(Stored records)
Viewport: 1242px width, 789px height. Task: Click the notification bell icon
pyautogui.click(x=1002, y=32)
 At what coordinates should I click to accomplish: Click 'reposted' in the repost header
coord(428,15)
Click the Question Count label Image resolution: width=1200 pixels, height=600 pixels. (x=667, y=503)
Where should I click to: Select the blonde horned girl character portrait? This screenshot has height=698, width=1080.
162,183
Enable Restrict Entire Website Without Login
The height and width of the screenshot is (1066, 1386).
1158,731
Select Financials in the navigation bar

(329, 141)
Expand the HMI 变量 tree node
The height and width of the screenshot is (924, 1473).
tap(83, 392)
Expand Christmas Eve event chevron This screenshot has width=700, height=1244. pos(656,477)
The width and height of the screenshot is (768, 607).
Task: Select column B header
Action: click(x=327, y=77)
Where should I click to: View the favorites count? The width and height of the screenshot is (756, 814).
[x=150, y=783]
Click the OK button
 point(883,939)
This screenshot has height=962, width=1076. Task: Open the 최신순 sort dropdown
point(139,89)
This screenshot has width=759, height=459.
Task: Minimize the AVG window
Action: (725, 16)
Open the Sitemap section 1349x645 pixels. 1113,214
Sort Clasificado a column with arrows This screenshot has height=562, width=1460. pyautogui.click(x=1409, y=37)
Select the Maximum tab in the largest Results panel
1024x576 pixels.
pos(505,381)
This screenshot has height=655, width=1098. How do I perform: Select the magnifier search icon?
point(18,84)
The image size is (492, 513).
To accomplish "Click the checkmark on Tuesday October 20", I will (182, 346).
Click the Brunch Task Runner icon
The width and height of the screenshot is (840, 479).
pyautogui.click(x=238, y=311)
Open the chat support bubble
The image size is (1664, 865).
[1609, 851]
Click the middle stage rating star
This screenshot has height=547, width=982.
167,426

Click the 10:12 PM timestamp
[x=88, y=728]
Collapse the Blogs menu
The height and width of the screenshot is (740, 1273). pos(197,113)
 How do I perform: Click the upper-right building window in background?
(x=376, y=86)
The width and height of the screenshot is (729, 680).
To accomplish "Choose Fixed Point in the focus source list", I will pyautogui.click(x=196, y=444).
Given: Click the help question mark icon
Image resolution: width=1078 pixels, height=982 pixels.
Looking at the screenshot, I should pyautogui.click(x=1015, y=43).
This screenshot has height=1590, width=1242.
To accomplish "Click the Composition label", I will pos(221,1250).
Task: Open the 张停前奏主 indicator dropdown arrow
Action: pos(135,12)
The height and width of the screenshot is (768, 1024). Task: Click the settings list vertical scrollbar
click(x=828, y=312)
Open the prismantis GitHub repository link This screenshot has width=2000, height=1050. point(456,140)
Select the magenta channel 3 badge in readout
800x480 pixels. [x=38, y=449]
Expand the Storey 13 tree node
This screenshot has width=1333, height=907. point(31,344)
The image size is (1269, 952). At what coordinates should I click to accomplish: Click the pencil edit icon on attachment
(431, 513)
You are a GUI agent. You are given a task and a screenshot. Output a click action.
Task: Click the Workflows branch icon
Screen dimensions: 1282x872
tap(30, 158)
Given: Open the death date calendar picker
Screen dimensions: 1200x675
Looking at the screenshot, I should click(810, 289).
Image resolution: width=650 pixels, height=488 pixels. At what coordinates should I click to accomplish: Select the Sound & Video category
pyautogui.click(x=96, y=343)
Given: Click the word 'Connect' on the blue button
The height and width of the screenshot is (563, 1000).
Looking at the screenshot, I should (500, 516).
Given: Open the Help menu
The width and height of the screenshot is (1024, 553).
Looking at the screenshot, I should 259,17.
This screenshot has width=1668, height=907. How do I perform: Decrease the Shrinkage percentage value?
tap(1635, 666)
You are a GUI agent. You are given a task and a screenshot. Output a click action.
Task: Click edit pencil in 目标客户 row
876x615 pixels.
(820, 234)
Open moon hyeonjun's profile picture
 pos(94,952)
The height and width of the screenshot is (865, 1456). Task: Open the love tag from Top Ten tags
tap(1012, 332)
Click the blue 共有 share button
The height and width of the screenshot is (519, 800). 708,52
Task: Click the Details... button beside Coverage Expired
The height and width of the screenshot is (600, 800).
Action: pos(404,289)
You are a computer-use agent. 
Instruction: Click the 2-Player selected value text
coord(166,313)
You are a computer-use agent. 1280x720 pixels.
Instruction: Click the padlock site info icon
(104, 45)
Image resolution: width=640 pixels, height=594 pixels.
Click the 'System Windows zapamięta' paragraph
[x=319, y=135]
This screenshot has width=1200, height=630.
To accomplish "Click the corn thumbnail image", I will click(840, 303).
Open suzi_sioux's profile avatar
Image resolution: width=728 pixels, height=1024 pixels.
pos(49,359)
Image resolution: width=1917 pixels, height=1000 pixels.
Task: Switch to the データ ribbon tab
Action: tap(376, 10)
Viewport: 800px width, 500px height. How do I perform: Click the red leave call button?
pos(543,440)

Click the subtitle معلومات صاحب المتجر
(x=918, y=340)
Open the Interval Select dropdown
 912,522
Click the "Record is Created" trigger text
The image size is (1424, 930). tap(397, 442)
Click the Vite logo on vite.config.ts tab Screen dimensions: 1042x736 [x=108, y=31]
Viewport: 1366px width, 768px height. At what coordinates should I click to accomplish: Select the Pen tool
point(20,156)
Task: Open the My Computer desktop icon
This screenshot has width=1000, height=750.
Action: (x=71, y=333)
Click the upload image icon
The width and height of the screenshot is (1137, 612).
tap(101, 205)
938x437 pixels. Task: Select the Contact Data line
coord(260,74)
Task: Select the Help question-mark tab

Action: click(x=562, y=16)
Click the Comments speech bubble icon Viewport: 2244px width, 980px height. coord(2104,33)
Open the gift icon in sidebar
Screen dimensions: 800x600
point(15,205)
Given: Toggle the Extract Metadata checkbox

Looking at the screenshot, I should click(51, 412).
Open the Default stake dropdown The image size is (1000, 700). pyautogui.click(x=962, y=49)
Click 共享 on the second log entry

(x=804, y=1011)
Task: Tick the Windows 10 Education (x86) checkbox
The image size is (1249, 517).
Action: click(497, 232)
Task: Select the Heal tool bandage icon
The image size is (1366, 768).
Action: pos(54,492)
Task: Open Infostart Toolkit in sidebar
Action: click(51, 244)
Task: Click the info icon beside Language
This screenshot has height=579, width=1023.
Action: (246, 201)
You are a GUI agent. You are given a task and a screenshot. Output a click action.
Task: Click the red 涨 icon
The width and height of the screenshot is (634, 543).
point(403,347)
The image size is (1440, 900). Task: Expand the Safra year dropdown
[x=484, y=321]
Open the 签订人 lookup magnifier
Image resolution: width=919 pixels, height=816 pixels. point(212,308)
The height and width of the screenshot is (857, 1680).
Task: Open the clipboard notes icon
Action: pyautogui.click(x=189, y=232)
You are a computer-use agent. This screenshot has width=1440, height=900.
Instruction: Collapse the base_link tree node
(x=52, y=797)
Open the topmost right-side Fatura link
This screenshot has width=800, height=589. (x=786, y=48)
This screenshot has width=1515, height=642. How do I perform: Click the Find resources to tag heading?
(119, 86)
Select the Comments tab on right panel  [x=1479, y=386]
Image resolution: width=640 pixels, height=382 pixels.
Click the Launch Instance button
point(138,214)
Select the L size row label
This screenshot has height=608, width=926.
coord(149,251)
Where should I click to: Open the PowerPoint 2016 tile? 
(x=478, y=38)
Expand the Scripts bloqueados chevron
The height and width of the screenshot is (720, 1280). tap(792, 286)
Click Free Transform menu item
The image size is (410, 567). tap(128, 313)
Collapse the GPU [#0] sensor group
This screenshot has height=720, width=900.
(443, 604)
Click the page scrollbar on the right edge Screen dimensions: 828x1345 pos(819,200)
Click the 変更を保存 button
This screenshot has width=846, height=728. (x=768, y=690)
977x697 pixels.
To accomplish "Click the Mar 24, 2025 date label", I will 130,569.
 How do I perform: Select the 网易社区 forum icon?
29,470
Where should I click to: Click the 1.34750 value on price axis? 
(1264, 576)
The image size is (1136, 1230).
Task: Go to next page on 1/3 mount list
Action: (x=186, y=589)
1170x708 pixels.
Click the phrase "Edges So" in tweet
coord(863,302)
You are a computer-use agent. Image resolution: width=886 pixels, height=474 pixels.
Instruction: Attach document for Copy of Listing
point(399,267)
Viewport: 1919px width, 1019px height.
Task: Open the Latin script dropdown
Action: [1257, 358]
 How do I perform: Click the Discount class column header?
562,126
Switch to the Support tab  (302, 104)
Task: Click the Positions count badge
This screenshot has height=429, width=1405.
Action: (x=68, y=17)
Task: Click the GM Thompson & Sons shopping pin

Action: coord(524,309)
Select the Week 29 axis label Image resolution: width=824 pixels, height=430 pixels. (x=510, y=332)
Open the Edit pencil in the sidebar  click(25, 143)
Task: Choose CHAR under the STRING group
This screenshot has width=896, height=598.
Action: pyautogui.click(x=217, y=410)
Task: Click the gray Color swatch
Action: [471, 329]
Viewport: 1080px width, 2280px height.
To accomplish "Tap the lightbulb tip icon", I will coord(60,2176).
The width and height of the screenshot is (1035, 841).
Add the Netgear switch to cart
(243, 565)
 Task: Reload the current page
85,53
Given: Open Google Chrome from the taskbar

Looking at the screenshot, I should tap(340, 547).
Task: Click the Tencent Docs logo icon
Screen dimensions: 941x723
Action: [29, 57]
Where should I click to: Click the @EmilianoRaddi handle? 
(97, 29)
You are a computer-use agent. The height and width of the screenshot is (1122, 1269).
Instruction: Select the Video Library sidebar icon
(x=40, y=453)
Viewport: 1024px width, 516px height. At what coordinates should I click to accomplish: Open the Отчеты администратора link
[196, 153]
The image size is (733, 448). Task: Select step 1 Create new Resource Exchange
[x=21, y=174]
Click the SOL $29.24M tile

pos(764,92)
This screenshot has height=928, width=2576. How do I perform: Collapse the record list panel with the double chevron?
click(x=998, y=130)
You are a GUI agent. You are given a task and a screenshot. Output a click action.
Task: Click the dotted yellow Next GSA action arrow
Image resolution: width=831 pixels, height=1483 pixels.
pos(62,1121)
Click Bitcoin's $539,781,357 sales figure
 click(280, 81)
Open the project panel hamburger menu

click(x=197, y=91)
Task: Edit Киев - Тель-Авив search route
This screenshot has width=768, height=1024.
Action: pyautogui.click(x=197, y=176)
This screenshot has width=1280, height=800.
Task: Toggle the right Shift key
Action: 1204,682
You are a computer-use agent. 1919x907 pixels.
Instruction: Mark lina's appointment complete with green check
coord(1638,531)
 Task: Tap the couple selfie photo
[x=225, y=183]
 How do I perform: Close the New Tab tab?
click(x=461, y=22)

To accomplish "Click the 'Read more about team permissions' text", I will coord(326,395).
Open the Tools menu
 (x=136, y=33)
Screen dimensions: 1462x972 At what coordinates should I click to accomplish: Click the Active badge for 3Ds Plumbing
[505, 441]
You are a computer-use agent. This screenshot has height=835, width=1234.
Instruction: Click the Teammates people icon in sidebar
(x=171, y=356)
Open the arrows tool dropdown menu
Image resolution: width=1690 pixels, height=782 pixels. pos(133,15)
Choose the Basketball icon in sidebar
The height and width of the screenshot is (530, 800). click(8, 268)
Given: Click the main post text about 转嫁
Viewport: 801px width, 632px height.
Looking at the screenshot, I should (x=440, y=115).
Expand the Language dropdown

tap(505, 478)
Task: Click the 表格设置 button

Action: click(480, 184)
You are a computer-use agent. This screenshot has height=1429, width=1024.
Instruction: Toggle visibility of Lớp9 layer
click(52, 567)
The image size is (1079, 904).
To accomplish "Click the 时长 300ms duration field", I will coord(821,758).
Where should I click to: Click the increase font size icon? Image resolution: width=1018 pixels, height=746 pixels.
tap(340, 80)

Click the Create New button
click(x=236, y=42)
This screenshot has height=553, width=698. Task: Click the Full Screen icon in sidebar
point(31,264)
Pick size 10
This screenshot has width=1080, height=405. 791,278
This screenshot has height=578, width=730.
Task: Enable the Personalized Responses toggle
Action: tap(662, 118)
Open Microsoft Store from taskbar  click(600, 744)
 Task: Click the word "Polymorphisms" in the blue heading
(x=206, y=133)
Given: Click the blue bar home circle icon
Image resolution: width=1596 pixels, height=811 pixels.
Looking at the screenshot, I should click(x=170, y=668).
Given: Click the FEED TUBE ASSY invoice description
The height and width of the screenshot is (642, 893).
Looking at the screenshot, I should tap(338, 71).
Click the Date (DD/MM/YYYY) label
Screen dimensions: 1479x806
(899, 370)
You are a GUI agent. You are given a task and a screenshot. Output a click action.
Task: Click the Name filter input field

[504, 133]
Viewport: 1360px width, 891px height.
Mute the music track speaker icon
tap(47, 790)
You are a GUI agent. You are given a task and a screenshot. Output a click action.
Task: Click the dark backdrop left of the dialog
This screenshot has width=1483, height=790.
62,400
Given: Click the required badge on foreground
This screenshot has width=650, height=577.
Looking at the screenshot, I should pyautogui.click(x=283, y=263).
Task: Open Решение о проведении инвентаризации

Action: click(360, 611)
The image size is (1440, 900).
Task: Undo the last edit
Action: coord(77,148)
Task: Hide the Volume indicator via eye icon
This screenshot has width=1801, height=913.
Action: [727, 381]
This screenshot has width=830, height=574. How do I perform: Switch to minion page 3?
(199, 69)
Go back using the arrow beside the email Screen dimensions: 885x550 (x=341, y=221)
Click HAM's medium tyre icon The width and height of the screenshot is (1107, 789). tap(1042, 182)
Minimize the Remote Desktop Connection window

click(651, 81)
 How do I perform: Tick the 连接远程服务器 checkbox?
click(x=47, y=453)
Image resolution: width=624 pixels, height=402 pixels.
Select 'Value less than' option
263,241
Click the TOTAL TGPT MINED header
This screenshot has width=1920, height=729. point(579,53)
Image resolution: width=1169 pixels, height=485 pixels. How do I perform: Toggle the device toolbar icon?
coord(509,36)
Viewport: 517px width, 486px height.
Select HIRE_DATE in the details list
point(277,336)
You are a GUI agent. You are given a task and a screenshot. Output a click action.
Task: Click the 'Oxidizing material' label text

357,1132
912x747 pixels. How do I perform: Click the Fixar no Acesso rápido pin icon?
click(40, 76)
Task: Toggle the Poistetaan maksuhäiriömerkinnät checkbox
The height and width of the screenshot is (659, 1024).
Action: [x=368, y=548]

TASK PROMPT:
Once you reach the line with "Given: Click the required badge on foreground" in the data above, copy it and every line after it exactly, up to and including the line with "Image resolution: width=624".

TASK SOLUTION:
Given: Click the required badge on foreground
This screenshot has width=650, height=577.
Looking at the screenshot, I should pyautogui.click(x=283, y=263).
Task: Open Решение о проведении инвентаризации

Action: click(360, 611)
The image size is (1440, 900).
Task: Undo the last edit
Action: coord(77,148)
Task: Hide the Volume indicator via eye icon
This screenshot has width=1801, height=913.
Action: [727, 381]
This screenshot has width=830, height=574. How do I perform: Switch to minion page 3?
(199, 69)
Go back using the arrow beside the email Screen dimensions: 885x550 (x=341, y=221)
Click HAM's medium tyre icon The width and height of the screenshot is (1107, 789). tap(1042, 182)
Minimize the Remote Desktop Connection window

click(651, 81)
 How do I perform: Tick the 连接远程服务器 checkbox?
click(x=47, y=453)
Image resolution: width=624 pixels, height=402 pixels.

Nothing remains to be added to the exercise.